***** DATASET CONTENT *****

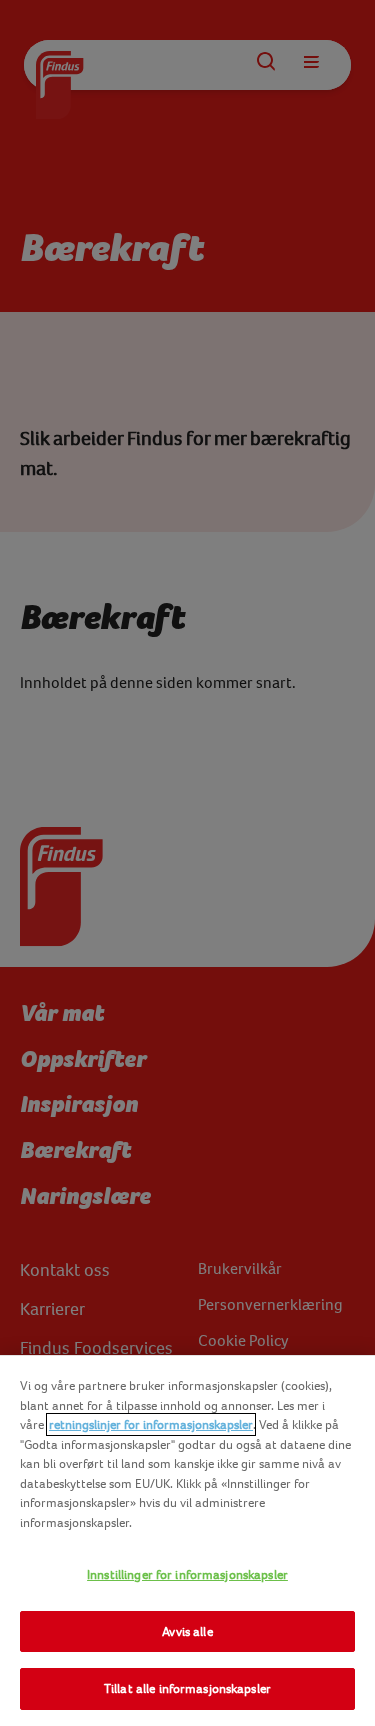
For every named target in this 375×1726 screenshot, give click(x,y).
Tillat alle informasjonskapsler (187, 1688)
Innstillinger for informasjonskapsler (187, 1574)
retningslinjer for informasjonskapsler (151, 1424)
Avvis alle (187, 1631)
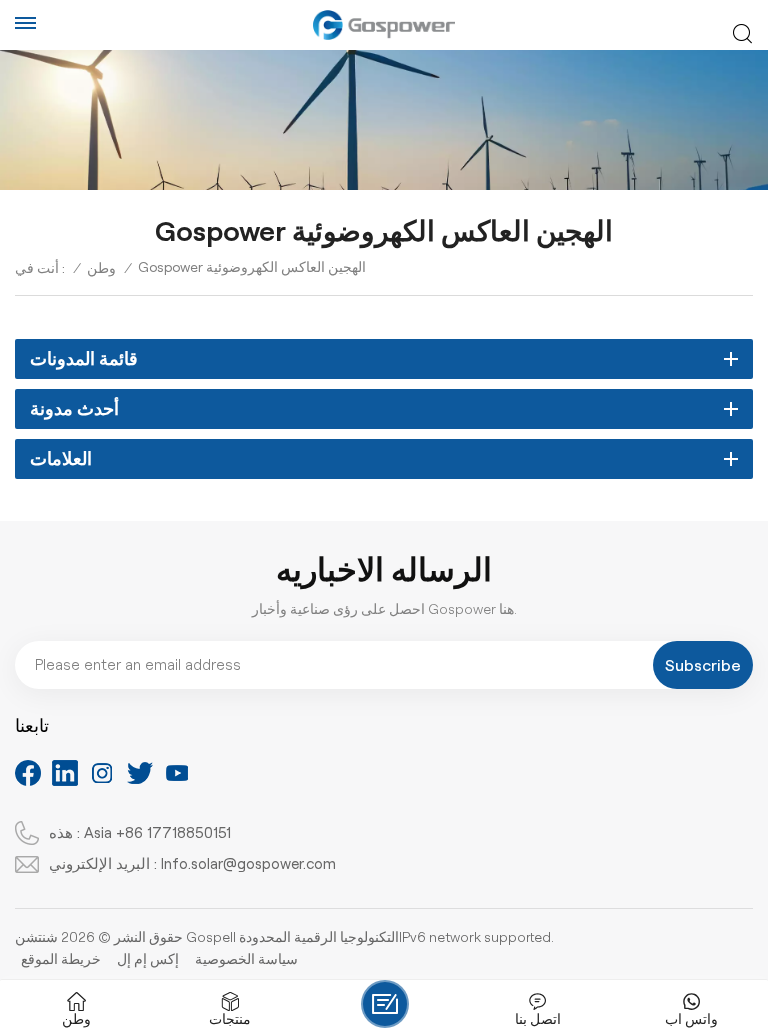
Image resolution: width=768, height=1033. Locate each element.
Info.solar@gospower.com (248, 864)
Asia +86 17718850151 (157, 833)
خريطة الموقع (61, 959)
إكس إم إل (148, 959)
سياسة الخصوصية (246, 959)
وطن (101, 268)
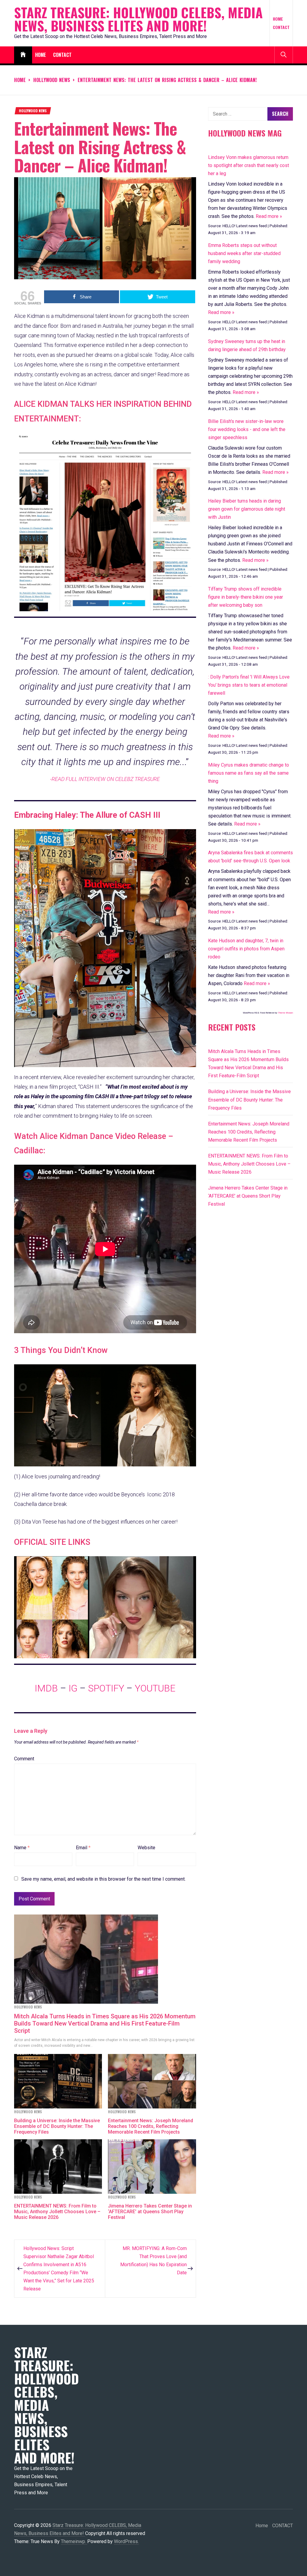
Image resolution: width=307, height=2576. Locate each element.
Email (83, 1847)
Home (278, 19)
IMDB (46, 1688)
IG (73, 1688)
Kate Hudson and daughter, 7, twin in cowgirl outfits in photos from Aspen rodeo (246, 949)
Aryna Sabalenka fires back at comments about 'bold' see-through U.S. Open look (250, 857)
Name (22, 1847)
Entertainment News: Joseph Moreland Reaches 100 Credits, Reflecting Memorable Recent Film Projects (150, 2126)
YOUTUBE (155, 1688)
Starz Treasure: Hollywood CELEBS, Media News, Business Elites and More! (138, 19)
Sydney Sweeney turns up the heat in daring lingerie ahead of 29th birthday (247, 345)
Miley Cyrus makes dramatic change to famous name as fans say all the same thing (248, 773)
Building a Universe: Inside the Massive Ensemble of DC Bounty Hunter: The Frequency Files (57, 2126)
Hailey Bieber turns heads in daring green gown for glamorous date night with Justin (246, 509)
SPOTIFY (106, 1688)
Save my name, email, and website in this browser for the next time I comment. (103, 1879)
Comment (24, 1759)
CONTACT (281, 27)
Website (146, 1847)
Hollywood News (33, 111)
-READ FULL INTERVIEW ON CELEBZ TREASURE (105, 779)
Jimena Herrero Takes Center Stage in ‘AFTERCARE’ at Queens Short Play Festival (150, 2211)
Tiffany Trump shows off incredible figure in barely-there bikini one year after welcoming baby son (245, 597)
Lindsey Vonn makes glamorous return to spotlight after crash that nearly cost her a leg (248, 165)
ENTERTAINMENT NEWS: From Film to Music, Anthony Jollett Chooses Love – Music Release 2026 (57, 2211)
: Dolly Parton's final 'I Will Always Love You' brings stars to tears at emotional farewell (249, 685)
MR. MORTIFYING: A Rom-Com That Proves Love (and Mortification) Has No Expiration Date (153, 2260)
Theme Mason (285, 1012)
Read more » (269, 216)
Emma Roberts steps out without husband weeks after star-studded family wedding (244, 253)
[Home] (23, 54)
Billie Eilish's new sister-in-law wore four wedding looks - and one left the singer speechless (246, 429)
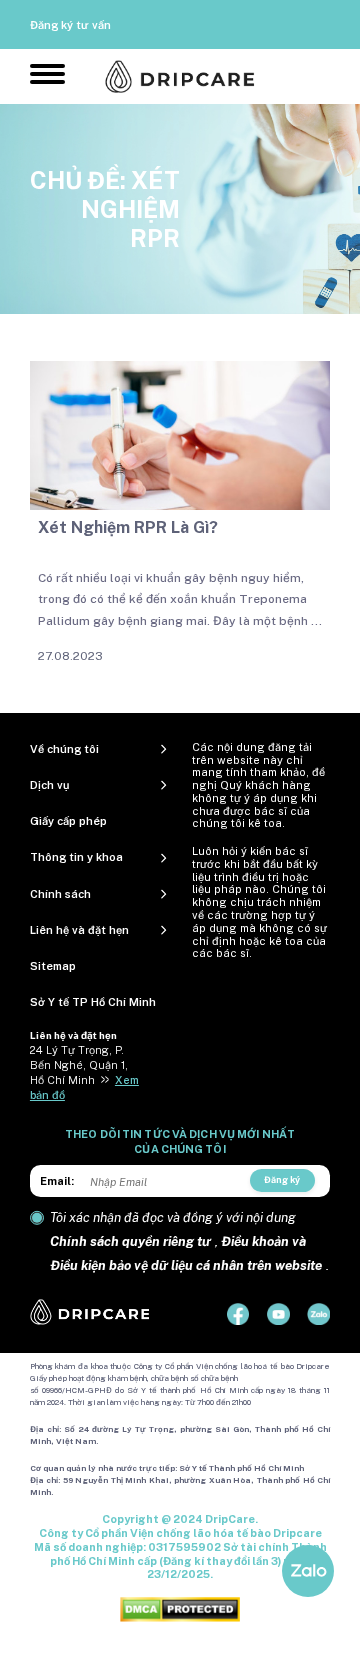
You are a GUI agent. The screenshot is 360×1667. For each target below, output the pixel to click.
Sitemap (53, 966)
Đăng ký (282, 1179)
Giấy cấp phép (68, 821)
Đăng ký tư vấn (70, 25)
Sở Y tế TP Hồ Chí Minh (93, 1002)
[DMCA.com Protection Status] (180, 1609)
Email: (57, 1181)
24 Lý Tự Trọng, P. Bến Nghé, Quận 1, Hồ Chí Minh (79, 1065)
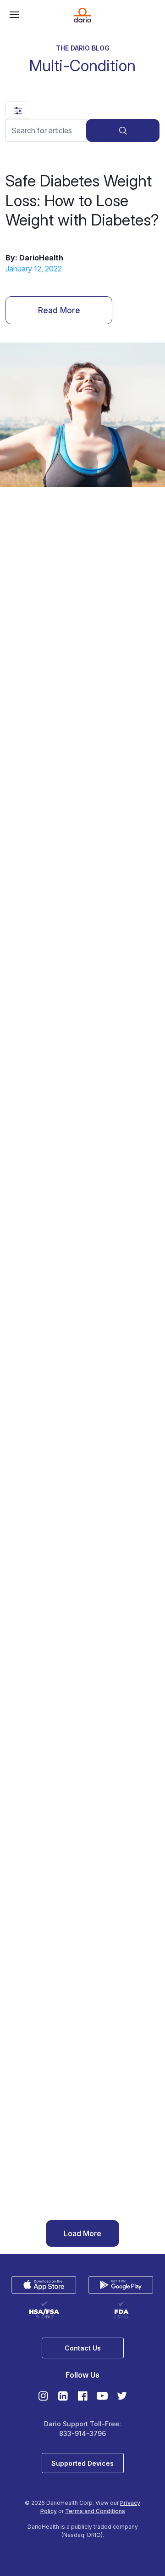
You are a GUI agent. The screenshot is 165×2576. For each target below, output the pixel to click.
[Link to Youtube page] (103, 2395)
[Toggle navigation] (12, 14)
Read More (59, 310)
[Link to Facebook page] (84, 2395)
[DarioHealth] (82, 15)
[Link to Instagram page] (45, 2395)
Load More (82, 2233)
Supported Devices (82, 2463)
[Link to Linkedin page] (64, 2395)
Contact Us (83, 2348)
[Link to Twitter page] (122, 2395)
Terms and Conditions (95, 2511)
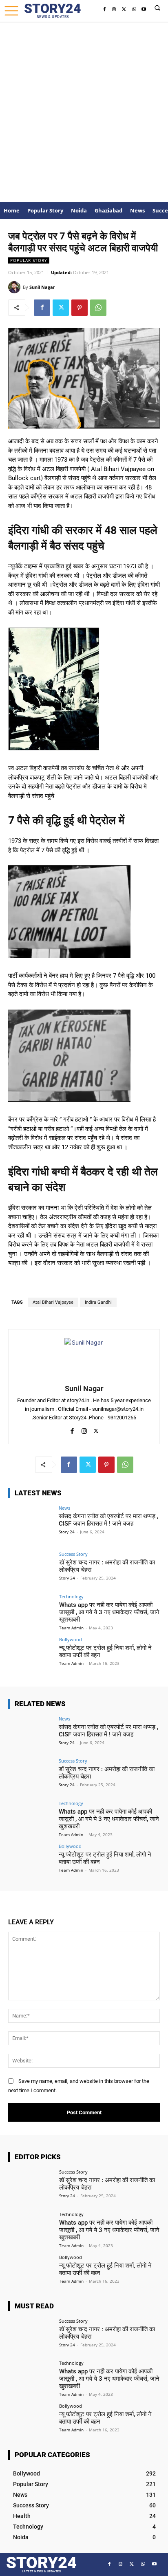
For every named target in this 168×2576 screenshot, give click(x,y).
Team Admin (71, 1628)
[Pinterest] (79, 307)
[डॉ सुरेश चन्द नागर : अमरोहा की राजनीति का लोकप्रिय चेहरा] (31, 1569)
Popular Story (28, 260)
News (64, 1508)
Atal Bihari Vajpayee (53, 1302)
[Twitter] (124, 9)
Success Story (73, 1554)
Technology (71, 1596)
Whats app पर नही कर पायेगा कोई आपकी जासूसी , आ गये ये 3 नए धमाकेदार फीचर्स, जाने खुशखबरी (109, 1612)
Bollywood (70, 1639)
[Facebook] (104, 9)
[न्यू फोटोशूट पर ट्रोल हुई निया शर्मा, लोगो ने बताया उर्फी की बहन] (31, 1654)
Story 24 (67, 1532)
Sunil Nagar (42, 287)
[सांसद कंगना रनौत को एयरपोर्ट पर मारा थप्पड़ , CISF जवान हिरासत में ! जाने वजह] (31, 1523)
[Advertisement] (84, 110)
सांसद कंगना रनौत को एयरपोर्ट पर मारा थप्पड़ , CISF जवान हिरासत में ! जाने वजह (108, 1520)
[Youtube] (143, 9)
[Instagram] (114, 9)
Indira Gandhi (98, 1302)
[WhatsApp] (134, 9)
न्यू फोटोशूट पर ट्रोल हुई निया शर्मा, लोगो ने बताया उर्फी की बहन (105, 2269)
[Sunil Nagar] (15, 287)
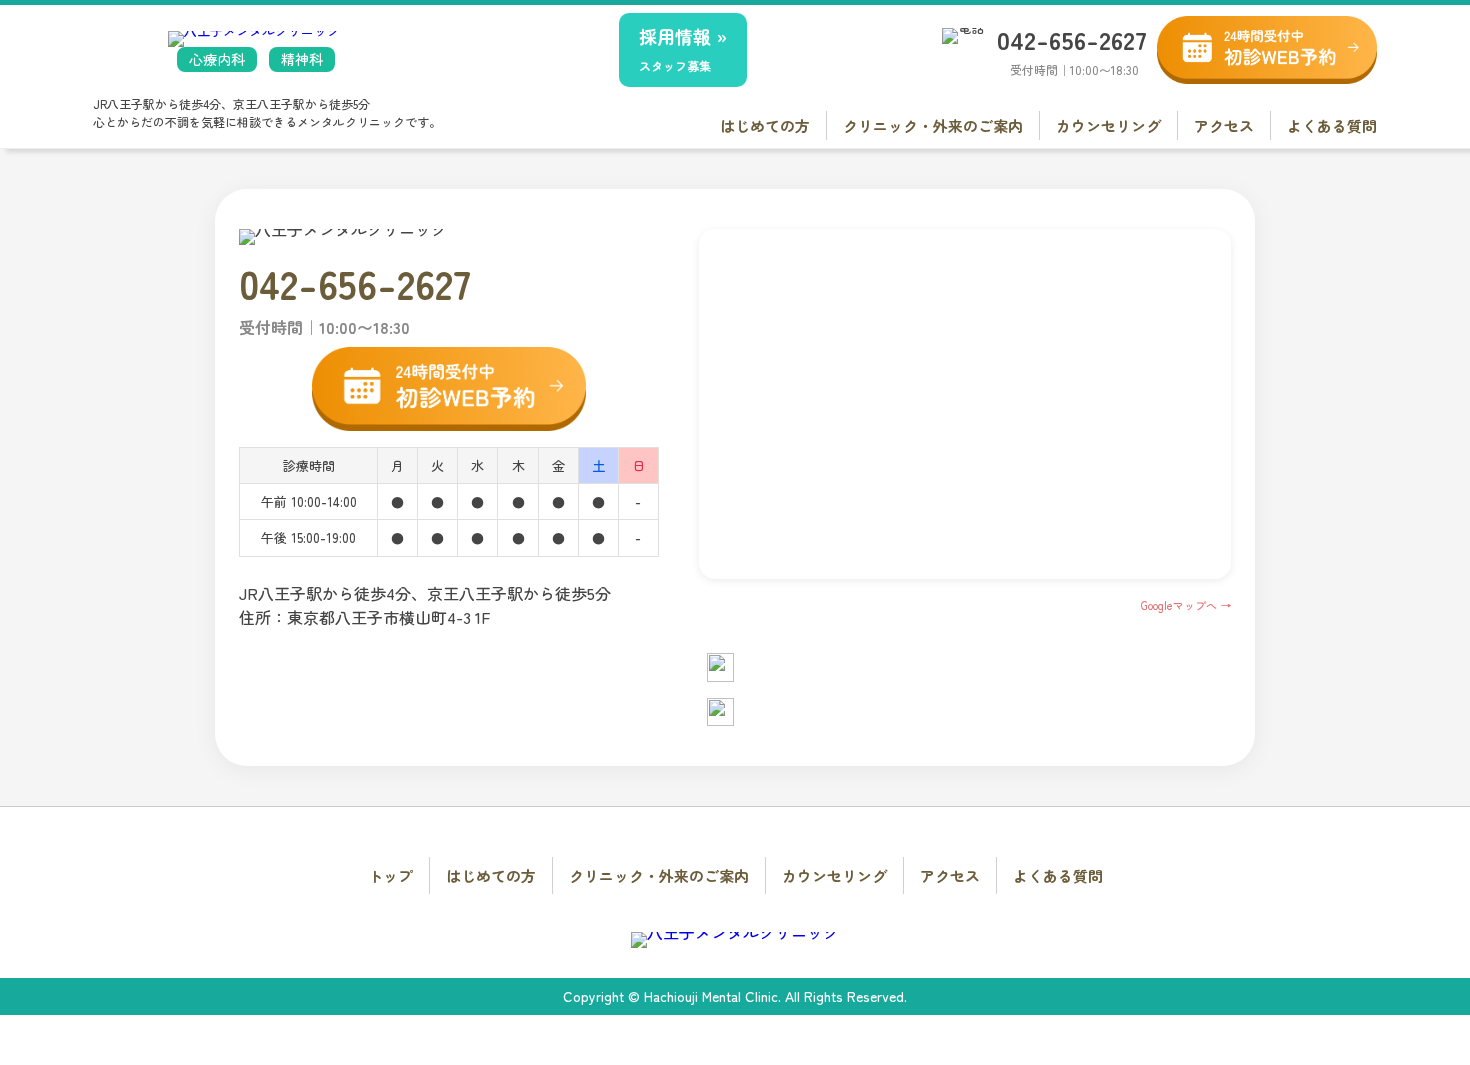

*****

> [DIRECTIONS FOR THIS TASK] Every line above goes into your copy exactly; no images go in.

> [ANSWER AREA]
For every named target in this 375×1726 screenshot, give click(x,y).
Tillat alle informasjonskapsler (187, 1688)
Innstillinger for informasjonskapsler (187, 1574)
retningslinjer for informasjonskapsler (151, 1424)
Avvis alle (187, 1631)
Image resolution: width=768, height=1033. Locate each element.
Info.solar@gospower.com (248, 864)
Asia +86 17718850151 (157, 833)
خريطة الموقع (61, 959)
إكس إم إل (148, 959)
سياسة الخصوصية (246, 959)
وطن (101, 268)
Image resolution: width=307, height=2576. Locate each element.
Email (83, 1847)
Home (278, 19)
IMDB (46, 1688)
IG (73, 1688)
Kate Hudson and daughter, 7, twin in cowgirl outfits in photos from Aspen rodeo (246, 949)
Aryna Sabalenka fires back at comments about 'bold' see-through U.S. Open look (250, 857)
Name (22, 1847)
Entertainment News: Joseph Moreland Reaches 100 Credits, Reflecting Memorable Recent Film Projects (150, 2126)
YOUTUBE (155, 1688)
Starz Treasure: Hollywood CELEBS, Media News, Business Elites and More! (138, 19)
Sydney Sweeney turns up the heat in daring lingerie ahead of 29th birthday (247, 345)
Miley Cyrus makes dramatic change to famous name as fans say all the same thing (248, 773)
Building a Universe: Inside the Massive Ensemble of DC Bounty Hunter: The Frequency Files (57, 2126)
Hailey Bieber turns heads in daring green gown for glamorous date night with Justin (246, 509)
SPOTIFY (106, 1688)
Save my name, email, and website in this browser for the next time I comment. (103, 1879)
Comment (24, 1759)
CONTACT (281, 27)
Website (146, 1847)
Hollywood News (33, 111)
-READ FULL INTERVIEW ON CELEBZ TREASURE (105, 779)
Jimena Herrero Takes Center Stage in ‘AFTERCARE’ at Queens Short Play Festival (150, 2211)
Tiffany Trump shows off incredible figure in barely-there bikini one year after welcoming baby son (245, 597)
Lindsey Vonn makes glamorous return to spotlight after crash that nearly cost her a leg (248, 165)
ENTERTAINMENT NEWS: From Film to Music, Anthony Jollett Chooses Love – Music Release 2026 (57, 2211)
: Dolly Parton's final 'I Will Always Love You' brings stars to tears at emotional farewell (249, 685)
MR. MORTIFYING: A Rom-Com That Proves Love (and Mortification) Has No Expiration Date (153, 2260)
Theme Mason (285, 1012)
Read more » (269, 216)
Emma Roberts steps out without husband weeks after star-studded family wedding (244, 253)
[Home] (23, 54)
Billie Eilish's new sister-in-law wore four wedding looks - and one left the singer speechless (246, 429)
You are a GUI agent. The screenshot is 360×1667. For each target below, output the pixel to click.
Sitemap (53, 966)
Đăng ký (282, 1179)
Giấy cấp phép (68, 821)
Đăng ký tư vấn (70, 25)
Sở Y tế TP Hồ Chí Minh (93, 1002)
[DMCA.com Protection Status] (180, 1609)
Email: (57, 1181)
24 Lý Tự Trọng, P. Bến Nghé, Quận 1, Hồ Chí Minh (79, 1065)
You are a GUI agent. The screenshot is 165×2576. For each target below, output the pixel to click.
[Link to Youtube page] (103, 2395)
[Toggle navigation] (12, 14)
Read More (59, 310)
[Link to Facebook page] (84, 2395)
[DarioHealth] (82, 15)
[Link to Instagram page] (45, 2395)
Load More (82, 2233)
Supported Devices (82, 2463)
[Link to Linkedin page] (64, 2395)
Contact Us (83, 2348)
[Link to Twitter page] (122, 2395)
Terms and Conditions (95, 2511)
For every named target in this 168×2576 screenshot, give click(x,y).
Team Admin (71, 1628)
[Pinterest] (79, 307)
[डॉ सुरेश चन्द नागर : अमरोहा की राजनीति का लोकप्रिय चेहरा] (31, 1569)
Popular Story (28, 260)
News (64, 1508)
Atal Bihari Vajpayee (53, 1302)
[Twitter] (124, 9)
Success Story (73, 1554)
Technology (71, 1596)
Whats app पर नही कर पायेगा कोई आपकी जासूसी , आ गये ये 3 नए धमाकेदार फीचर्स, जाने खुशखबरी (109, 1612)
Bollywood (70, 1639)
[Facebook] (104, 9)
[न्यू फोटोशूट पर ट्रोल हुई निया शर्मा, लोगो ने बताया उर्फी की बहन] (31, 1654)
Story 24 (67, 1532)
Sunil Nagar (42, 287)
[सांसद कंगना रनौत को एयरपोर्ट पर मारा थप्पड़ , CISF जवान हिरासत में ! जाने वजह] (31, 1523)
[Advertisement] (84, 110)
सांसद कंगना रनौत को एयरपोर्ट पर मारा थप्पड़ , CISF जवान हिरासत में ! जाने वजह (108, 1520)
[Youtube] (143, 9)
[Instagram] (114, 9)
Indira Gandhi (98, 1302)
[WhatsApp] (134, 9)
न्यू फोटोशूट पर ट्रोल हुई निया शर्मा, लोगो ने बताया उर्फी की बहन (105, 2269)
[Sunil Nagar] (15, 287)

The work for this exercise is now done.